ELISA assay for anti-FMNL1serum levels in other glomerulonephritis. (A) The same ELISA modified for detection of total IgGs was utilized to test serum levels of anti-FMNL1 antibodies in patients affected by other hystologic and genetic forms of glomerulonephritis: 23 with idiopathic FSGS, 6 with genetic FSGS and12 with IgA glomerulonephritis. Anti-FMNL1 levels were statistically significant more abundant in all these groups compared with normal subjects (P < 0.0001). (B) ROC curve analysis for anti-FMNL1IgGs in comparison with normal controls.

Figure 5

Characterization of macrophage antigens profile recognized by serum of healthy donors and MN patients. Representative western blot analysis of full length gel of macrophage antigen profile. Recombinant FMNL1 (lane 3) and macrophage whole lysate (lanes 1–2, and 4–12) were separated by SDS-PAGE in reducing conditions, transferred onto nitrocellulose membrane, and incubated with monoclonal anti-actin (lane 1), monoclonal anti-FMNL1 (lanes 2 and 3), a pool of healthy serum (lane 4) or MN patients low titer (lanes 5–7) or high titer (lanes 8–14) for anti-FMNL1 ELISA assay. Finally, membranes were developed, at the same time, with anti-Mouse IgG-HRP conjugated (lane 1–3) or anti-Human IgG4 HRP conjugated (4–14). IgG4 of MN patients with high titer for anti-FMNL1 in ELISA recognizes a band with the same molecular weight of recombinant FMNL1 protein. Besides, the same molecular weight band is recognized in macrophage whole lysate by monoclonal anti-FMNL1. In addition, IgG4 of MN patients recognizes a faint band with the same molecular weight of actin. Nitro cellulose membrane were cut perpendicular to the electrophoresis migration front to obtain a full length membrane strips of macrophage whole lysate and to allow the individually labeled and detection (at the same time) with anti-FMNL1, anti-actin and different healthy or patients sera.

Figure 6

FMNL1 expression in MN biopsies and normal renal tissue. Immunohistochemistry was performed using FMNL1, PLA2R1 and IgG4 antibodies on PLA2R1 negative and positive MN biopsies and on normal renal tissue. In MN, FMNL1 was detected in circulating cells within glomerular capillaries (arrow heads) and in some cells in the interstitial space (arrows). Glomerular FMNL1 staining was distinctly different from staining of PLA2R1 (PLA2R1 positive MN) and IgG4 (PLA2R1 positive and negative MN) and was particularly expressed in PLA2R1 negative MN (patient with secondary MN due to lymphoma, patient 10) compared with PLA2R1 positive MN (patient 6).

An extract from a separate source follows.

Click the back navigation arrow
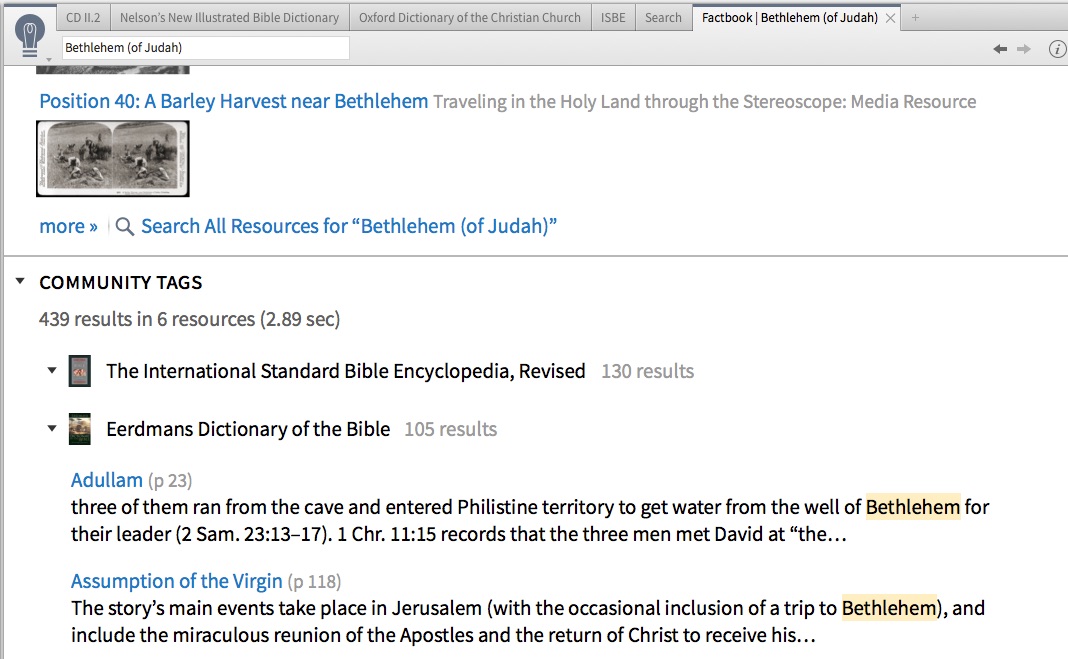The width and height of the screenshot is (1068, 659). (1000, 47)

Arrowheads indicate FMNL1 positive glomerular circulating cells, arrows FMNL1 positive interstitial cells. Original magnification 320×, scale bar: 50 µm.

Figure 7

Characterization of FMNL1 expressing cells in renal biopsies. (A) Serial sections of PLA2R1 negative MN were immunostained with FMNL1, CD68 (monocyte/macrophage marker), CD3 (lymphocyte T marker) and CD79a (lymphocyte B marker) antibodies. Glomerular circulating cells expressing FMNL1 were CD68 positive and CD3 and CD79a negative. Original magnification 320x, scale bar: 50 µm. (B) PLA2R1 negative MN section was double immunostained with FMNL1 and CD68 Representative micrographs of glomerular circulating cells positively stained with FMNL1 (brown) and CD68 (red). Boxed area is enlarged in the right side of the figure. Magnification 320x, scale bar: 50 µm; Boxed area magnification 1600 x, scale bar:10 µm.